Credit Card Articles
Seven Steps To Financial Success
Everyone has money troubles now and then, but in a tough economy this becomes even more straining. For many people who face financial trouble simply making a plan can help alleviate some of the stress. When stress is low it allows for more creative opportunities for problem solving.
To get you started, here are 7 things you can do to stay ahead of money concerns.
Budget Your Bills
Obviously, you need to make a budget. You need to know how much money is coming in that can be leveraged against how much money needs to go out. If your income is reduced from job loss, injury, or downsizing, you will not be able to maintain the lifestyle to which you have become accustomed. Instead, you will need to examine how you spend your money and cut what you do not actually need. Don't forget to factor in job hunting and employment expenses.
Plan Your Groceries
When you are on a tight budget, groceries can become a major distraction from your plan; after all, you have to eat. With a little planning, though, and some careful thought, you will find that structured grocery shopping still provides you and your family with many meal options. Be sure to peruse the Sunday paper (as well as online) for grocery store coupons. Also, be sure that you buy food that is nutritious and shelf-stable. Thus, you are looking for:
- Pasta and rice
- Canned fruits and vegetables
- Frozen fruits and vegetables
- Beans and lentils
Yes, you should opt for canned foods over fresh foods but not because they are necessarily better for you: fresh foods will spoil if you do not eat them right away. Of course, you will probably still want some fresh fruit and bread here and there and you’ll also probably need things like milk and eggs. If you really need this you should consider whether or not you are eligible for aid or assistance. Welfare, food stamps, and WIC programs are designed to help anyone in need of healthy food and there is no shame in using them as your income requires.
Take An Odd Job Or Two
Ask your friends and family if they have any odd jobs around their home or neighborhood that people are willing to pay for. If you have a neighbor who has a decent job (or better) perhaps you can offer to perform some lawn care or other service that benefits their family in exchange for a little help with the bills. Consider:
- Mowing the lawn
- House cleaning
- Plumbing repair
- Auto repair
Take A Part-time Job
Similarly, you may also want to consider getting a part-time job; at least until your finances are back on track. You may have to humble yourself and take an entry level position or work at a fast food joint but you will feel better about paying your bills and having peace of mind than you will about where you are working.
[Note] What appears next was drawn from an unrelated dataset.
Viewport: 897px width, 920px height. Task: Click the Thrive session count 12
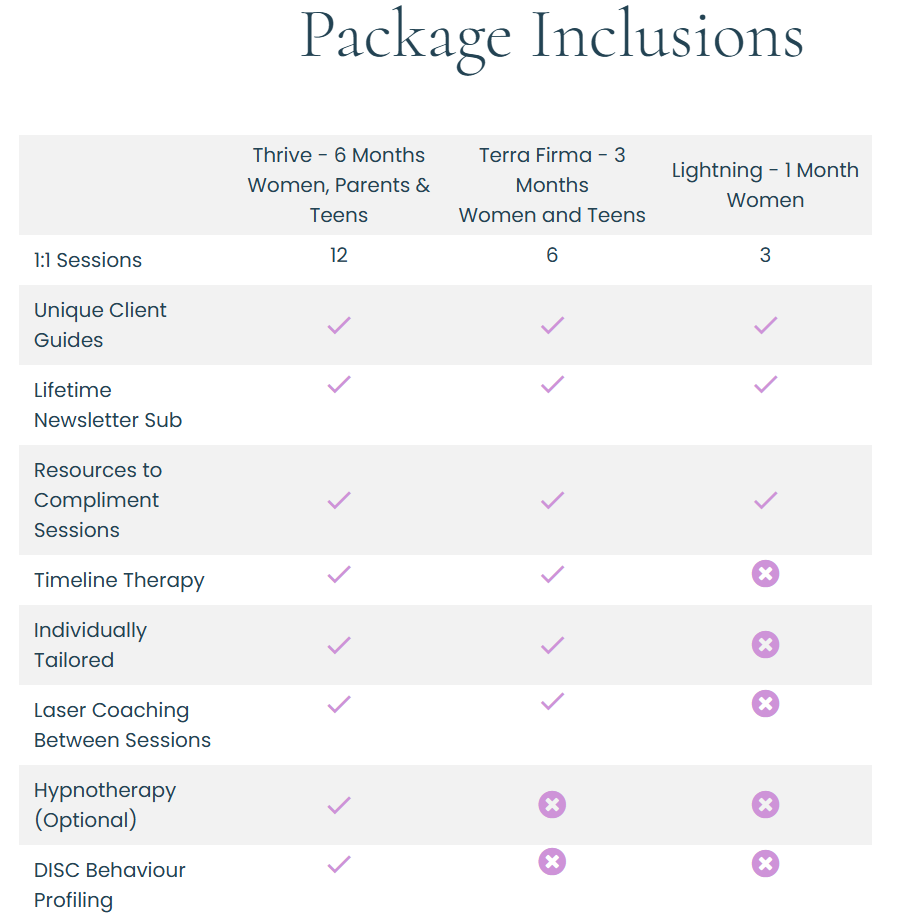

When money is tight it might feel like the time is right to lean on credit to help you get through. While credit cards can be a wonderful tool in the face of certain emergencies, it is not something will help you when you are out of work. The reason for this is that using credit when you aren't working means that you will have to pay it off later, when you are working. However, how do you know how long it will take to get back to work? What if you rack up a high credit card bill and are still out of work in a month or 3 or 6?
Your family and friends want to be there for you when are in need. That's the nature of a good relationship - that people want to take care of each other. While it is often difficult to ask your family and friends for help, it is also often the best way to find more resources. It might lead to a loan but maybe you have a friend that needs an odd job (as mentioned above).
Professional counselors can help you see all of the options available. They will probably know more about the tools available that can assist you in various ways.